They were on the whole a peaceable-looking crowd, and it was evidently composed chiefly, if not wholly, of those who had taken no part in the riot. None of the bloody heads and gashed faces, of which there were so many at that moment in the city, appeared. The address was well enough, but it came too late to be of any service. It might have saved many lives and much destruction, had it been delivered two days before, but now it was like the bombardment of a fortress after it had surrendered--a mere waste of ammunition. The fight was over, and to use his own not very refined illustration, he "spak' too late."
There were no further outbreaks of violence that day and none the next day, Saturday, despite the news from Washington that the draft would be enforced and would recommence as soon as the city was ready.

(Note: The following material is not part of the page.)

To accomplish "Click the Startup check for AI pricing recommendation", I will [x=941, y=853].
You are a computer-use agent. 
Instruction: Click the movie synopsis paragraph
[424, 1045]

As we write in Inside the Apple: A Streetwise History of New York City:
No one is certain how many people died in the clash. At the time it was estimated to be 1,000 but the official death toll afterward was reduced to just 100 people. The true figure may never be known, but surely rests somewhere in between, making the Draft Riots the single worst civil disturbance in American history.
Democrats, led by rising Tammany Hall powerbroker William “Boss” Tweed, reached a compromise which allowed the draft to continue. Tweed would appoint a commission on behalf of the city to hear claims by those who felt they could neither serve nor pay the $300 and the city would decide to hire substitutes on a case-by-case basis. In the end, through a combination of city money, medical infirmity, and people simply not reporting for duty, only one person from Five Points served in the war because of the draft.